Being Myself Means Placing My Identity in Christ Alone
Finally, when God cleanses us from our sin through the work of Jesus Christ and gives us a new heart, we are able to place our identity in Christ. This is the most essential part of personhood. Having our identity in Christ means that we become adopted as children of God, and God becomes our Father. “But to all who did receive him, who believed in his name, he gave the right to become children of God, who were born, not of blood nor of the will of the flesh nor of the will of man, but of God” (John 1:12-13). Our God is not only King and Creator - He is also our perfect Father.
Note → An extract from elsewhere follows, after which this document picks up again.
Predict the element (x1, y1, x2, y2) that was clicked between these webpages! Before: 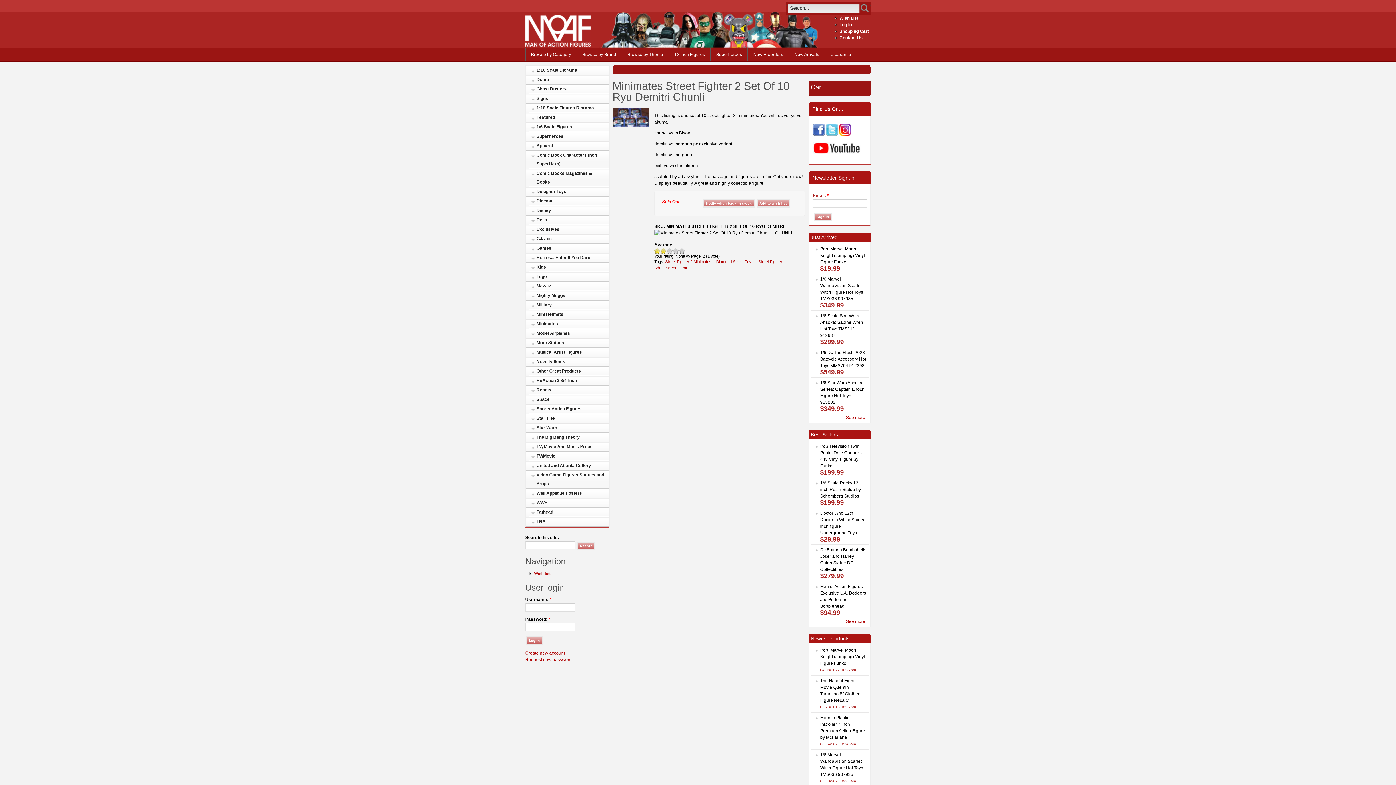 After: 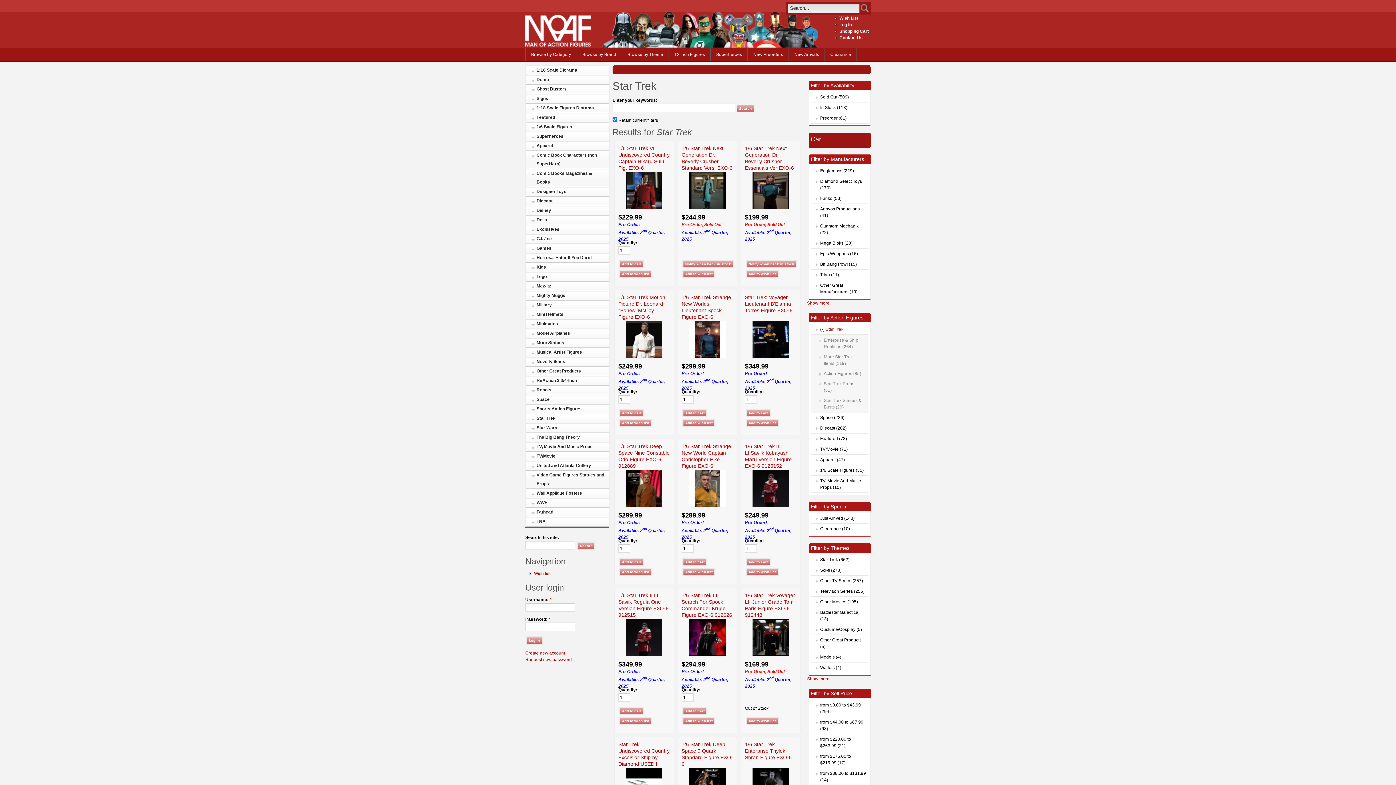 Action: bbox: (529, 414, 609, 423) label: Star Trek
Know that your identity in Christ is covered by the unending love and Fatherly care of God, who has planned your life for your good as well as His glory.
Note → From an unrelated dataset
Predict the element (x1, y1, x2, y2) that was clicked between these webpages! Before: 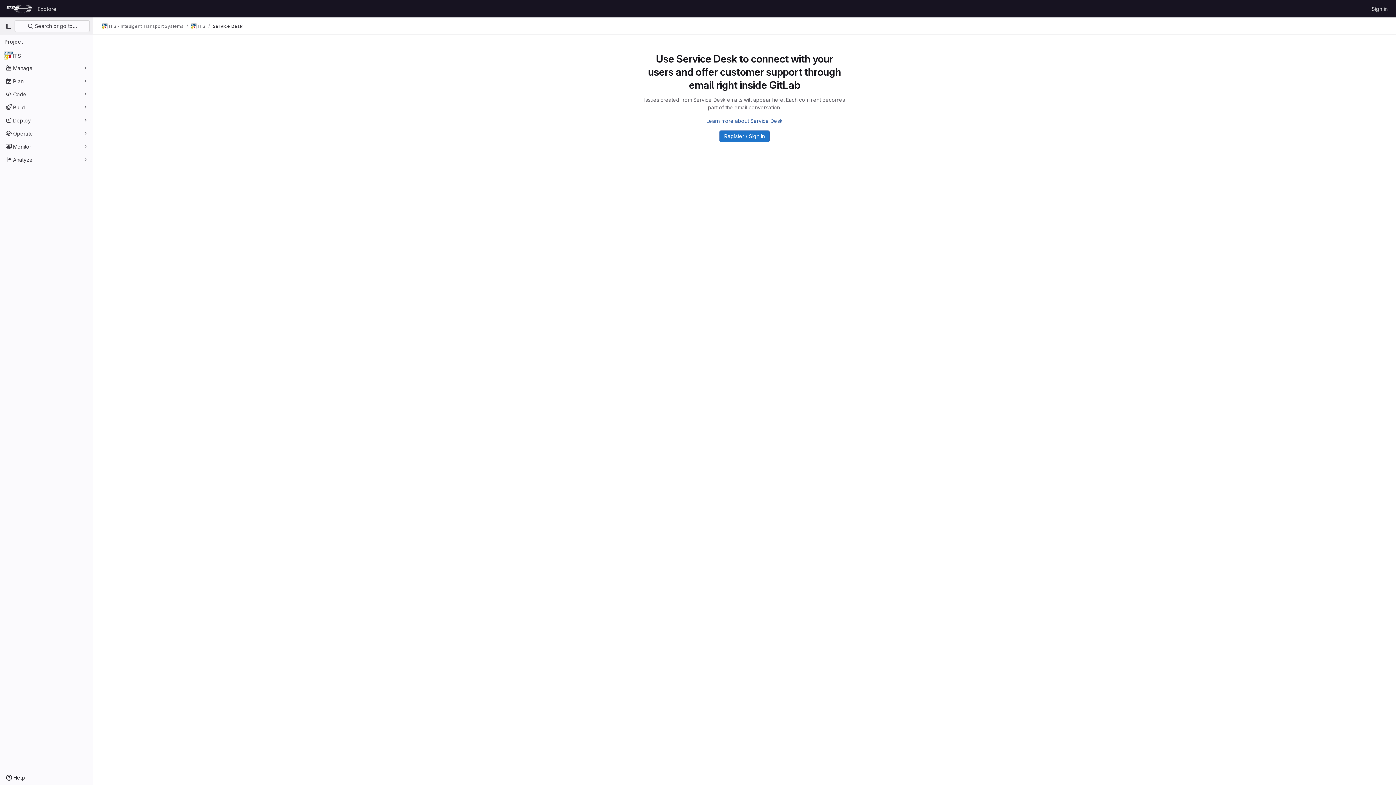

Having our identity in Christ also means that our sin is no longer our identity - Christ’s righteousness is placed on us. As the apostle Paul explains, “I have been crucified with Christ. It is no longer I who live, but Christ who lives in me. And the life I now live in the flesh I live by faith in the Son of God, who loved me and gave himself for me” (Galatians 2:20). Our old self that was dead in sin died in the death of Christ, so we have been given a new self that is alive in the resurrection of Christ. This was hard for me to grasp at first because I still sin - it can’t be denied. However, this is not who I am anymore. When I sin, which is quite frequently, it is an act that does not align with who I am because who I am is now in Christ; in a sense, sinning is “not acting like my true self.” Righteousness, however, aligns more with who we are meant to be.
It is important to note here that there are no “3 simple steps to stop sinning” or “3 easy ways to be like Jesus.” Having an identity in Christ is frequently learning how to die to ourselves, usually because of battling temptation, but most importantly - it is relying on the Holy Spirit, to work on your heart. Without His help, without the strength He supplies, our efforts to be like Christ will be self-glorifying rather than God glorifying, and our efforts will all be in vain. As Jesus says, “I am the vine; you are the branches. Whoever abides in me and I in him, he it is that bears much fruit, for apart from me you can do nothing” (John 15:5).
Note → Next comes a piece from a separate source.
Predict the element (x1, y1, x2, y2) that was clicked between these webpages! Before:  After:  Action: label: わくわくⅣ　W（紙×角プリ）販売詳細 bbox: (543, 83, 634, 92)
So How Can We Be Ourselves?
The answer to being ourselves is by putting our identity in Christ, not the world, not in our emotions, and not in what other people tell us. Putting our identity in Christ influences every aspect of our lives - what we desire, how we think, how we talk, how we act, what we love and what we hate - because it is who we are. Contrary to what the world says, putting our identity in Christ does not make us into robots, and it does not take away our value or uniqueness. Only when we put our identity in Christ, remembering that He is our freedom and righteousness, can we become who God made us to be - freed from our distorted hearts and reconciled to God. While no longer enslaved to sin, we will still have times of battling our flesh as we try to be like Christ. But in eternity with Him, we will no longer wonder what it will be like to be completely ourselves, because we will finally be made perfect, and we will be like Jesus, our perfect Representative, for we shall see Him as He is (1 John 3:2).